INPUT
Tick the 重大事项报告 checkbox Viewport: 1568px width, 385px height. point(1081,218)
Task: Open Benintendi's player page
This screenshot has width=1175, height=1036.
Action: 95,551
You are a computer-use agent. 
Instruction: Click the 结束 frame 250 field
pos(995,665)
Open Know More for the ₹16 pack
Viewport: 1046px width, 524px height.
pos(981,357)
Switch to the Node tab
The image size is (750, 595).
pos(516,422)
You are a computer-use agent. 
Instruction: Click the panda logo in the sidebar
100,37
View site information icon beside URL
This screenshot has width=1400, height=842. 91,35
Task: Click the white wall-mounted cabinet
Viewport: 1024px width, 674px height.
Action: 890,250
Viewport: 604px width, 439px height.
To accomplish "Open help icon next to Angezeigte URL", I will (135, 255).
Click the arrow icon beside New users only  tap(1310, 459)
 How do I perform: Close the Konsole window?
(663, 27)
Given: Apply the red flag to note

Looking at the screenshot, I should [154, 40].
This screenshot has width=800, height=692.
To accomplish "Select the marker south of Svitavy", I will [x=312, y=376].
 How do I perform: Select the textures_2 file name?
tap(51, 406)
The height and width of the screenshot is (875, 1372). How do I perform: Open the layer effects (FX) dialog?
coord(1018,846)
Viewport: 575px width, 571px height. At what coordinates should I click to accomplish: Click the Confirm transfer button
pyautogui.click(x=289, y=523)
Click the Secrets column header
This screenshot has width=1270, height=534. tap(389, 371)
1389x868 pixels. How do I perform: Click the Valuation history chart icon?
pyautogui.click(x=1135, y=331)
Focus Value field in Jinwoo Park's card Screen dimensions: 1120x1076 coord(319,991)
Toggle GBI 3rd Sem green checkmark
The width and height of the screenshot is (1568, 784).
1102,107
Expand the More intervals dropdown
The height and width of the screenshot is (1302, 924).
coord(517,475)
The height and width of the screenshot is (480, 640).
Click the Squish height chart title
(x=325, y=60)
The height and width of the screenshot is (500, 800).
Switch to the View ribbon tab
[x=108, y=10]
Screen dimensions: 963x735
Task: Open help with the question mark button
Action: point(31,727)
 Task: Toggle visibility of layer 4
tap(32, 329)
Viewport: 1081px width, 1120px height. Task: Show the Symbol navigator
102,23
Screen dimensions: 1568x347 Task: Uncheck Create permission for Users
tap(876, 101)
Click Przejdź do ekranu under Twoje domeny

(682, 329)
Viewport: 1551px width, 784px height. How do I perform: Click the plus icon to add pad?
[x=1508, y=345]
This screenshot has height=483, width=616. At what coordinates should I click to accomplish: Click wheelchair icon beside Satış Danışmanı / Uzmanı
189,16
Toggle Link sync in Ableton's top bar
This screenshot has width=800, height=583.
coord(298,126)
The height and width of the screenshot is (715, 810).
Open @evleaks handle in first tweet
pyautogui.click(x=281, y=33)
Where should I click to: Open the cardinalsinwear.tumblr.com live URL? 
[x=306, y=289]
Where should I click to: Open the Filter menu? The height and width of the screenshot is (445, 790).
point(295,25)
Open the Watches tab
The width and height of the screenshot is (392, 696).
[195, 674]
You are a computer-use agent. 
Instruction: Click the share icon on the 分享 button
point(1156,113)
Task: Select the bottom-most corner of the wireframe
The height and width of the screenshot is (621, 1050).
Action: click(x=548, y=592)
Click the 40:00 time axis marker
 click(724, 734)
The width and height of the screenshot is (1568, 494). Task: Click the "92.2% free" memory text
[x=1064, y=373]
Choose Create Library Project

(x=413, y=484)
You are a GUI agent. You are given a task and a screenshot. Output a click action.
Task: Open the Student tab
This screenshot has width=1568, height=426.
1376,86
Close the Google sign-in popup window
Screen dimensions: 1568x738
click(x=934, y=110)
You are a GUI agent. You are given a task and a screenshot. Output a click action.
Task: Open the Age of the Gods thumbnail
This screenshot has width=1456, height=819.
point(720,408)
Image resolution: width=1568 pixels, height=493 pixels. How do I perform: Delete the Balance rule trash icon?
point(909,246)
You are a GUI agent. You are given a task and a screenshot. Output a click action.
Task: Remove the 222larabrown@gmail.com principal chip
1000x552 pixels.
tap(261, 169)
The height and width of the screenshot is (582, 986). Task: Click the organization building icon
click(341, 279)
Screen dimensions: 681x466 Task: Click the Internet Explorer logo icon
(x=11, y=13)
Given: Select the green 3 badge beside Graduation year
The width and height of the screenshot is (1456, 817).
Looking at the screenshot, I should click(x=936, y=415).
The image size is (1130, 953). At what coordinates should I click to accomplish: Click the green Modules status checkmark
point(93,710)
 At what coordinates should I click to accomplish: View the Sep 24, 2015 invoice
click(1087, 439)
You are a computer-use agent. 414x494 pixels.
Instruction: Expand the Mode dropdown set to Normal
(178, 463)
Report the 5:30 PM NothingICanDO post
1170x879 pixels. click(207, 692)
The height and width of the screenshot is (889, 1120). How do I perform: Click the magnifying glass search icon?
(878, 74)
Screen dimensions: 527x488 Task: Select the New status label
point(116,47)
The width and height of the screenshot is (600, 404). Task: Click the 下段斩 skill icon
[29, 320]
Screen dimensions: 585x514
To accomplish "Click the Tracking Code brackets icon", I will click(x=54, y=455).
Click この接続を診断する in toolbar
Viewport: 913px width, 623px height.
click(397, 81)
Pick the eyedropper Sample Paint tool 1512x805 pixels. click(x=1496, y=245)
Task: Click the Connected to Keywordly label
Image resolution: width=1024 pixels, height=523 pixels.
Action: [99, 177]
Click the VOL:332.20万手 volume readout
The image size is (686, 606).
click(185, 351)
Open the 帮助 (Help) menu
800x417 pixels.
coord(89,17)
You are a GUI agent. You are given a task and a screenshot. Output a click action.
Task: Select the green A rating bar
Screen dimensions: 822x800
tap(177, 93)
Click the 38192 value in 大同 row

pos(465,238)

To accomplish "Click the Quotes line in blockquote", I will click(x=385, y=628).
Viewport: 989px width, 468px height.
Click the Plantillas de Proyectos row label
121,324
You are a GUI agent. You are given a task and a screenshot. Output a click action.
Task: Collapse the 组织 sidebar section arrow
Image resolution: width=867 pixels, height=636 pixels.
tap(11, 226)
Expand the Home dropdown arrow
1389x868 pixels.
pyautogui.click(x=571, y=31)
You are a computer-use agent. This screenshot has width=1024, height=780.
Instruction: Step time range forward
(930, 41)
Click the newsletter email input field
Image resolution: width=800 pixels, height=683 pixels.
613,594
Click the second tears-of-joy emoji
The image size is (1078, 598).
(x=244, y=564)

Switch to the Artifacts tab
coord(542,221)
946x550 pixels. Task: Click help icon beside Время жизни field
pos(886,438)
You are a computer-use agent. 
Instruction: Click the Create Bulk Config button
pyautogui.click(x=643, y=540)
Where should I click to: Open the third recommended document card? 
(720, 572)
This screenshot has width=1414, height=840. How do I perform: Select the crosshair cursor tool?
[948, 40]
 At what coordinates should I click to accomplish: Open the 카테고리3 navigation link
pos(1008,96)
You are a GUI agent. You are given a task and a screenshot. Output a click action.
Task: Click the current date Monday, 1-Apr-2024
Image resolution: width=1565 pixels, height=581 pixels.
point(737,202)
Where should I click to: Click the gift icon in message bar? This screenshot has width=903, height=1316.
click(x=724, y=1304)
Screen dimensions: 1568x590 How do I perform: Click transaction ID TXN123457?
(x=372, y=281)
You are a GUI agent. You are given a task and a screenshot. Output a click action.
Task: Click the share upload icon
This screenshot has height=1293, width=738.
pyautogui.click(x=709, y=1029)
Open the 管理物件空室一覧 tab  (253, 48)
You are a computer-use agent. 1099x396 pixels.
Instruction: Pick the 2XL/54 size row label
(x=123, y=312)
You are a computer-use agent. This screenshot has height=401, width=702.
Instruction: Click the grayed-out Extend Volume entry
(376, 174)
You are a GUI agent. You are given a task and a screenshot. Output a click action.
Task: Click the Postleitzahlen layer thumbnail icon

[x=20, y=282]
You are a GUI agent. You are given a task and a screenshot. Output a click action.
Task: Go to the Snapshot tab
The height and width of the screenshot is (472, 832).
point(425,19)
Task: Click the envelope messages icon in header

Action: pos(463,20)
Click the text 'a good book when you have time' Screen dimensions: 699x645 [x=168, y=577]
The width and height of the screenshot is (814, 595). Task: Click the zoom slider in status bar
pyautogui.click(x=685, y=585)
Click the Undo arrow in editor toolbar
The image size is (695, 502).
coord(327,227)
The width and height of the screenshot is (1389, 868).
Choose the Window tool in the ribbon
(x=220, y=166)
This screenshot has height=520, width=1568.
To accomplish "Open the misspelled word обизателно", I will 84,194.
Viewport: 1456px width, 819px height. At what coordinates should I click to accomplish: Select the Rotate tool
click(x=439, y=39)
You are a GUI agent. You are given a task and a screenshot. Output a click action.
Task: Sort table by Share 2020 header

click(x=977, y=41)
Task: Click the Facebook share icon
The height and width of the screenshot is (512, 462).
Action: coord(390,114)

ABOUT THIS TASK
After locating the line holding "Report the 5:30 PM NothingICanDO post" above, output exactly that line and every line after it through the line holding "Task: Collapse the 组织 sidebar section arrow". Include nothing else.

ANSWER SPACE
Report the 5:30 PM NothingICanDO post
1170x879 pixels. click(207, 692)
The height and width of the screenshot is (889, 1120). How do I perform: Click the magnifying glass search icon?
(878, 74)
Screen dimensions: 527x488 Task: Select the New status label
point(116,47)
The width and height of the screenshot is (600, 404). Task: Click the 下段斩 skill icon
[29, 320]
Screen dimensions: 585x514
To accomplish "Click the Tracking Code brackets icon", I will click(x=54, y=455).
Click この接続を診断する in toolbar
Viewport: 913px width, 623px height.
click(397, 81)
Pick the eyedropper Sample Paint tool 1512x805 pixels. click(x=1496, y=245)
Task: Click the Connected to Keywordly label
Image resolution: width=1024 pixels, height=523 pixels.
Action: [99, 177]
Click the VOL:332.20万手 volume readout
The image size is (686, 606).
click(185, 351)
Open the 帮助 (Help) menu
800x417 pixels.
coord(89,17)
You are a GUI agent. You are given a task and a screenshot. Output a click action.
Task: Select the green A rating bar
Screen dimensions: 822x800
tap(177, 93)
Click the 38192 value in 大同 row

pos(465,238)

To accomplish "Click the Quotes line in blockquote", I will click(x=385, y=628).
Viewport: 989px width, 468px height.
Click the Plantillas de Proyectos row label
121,324
You are a GUI agent. You are given a task and a screenshot. Output a click action.
Task: Collapse the 组织 sidebar section arrow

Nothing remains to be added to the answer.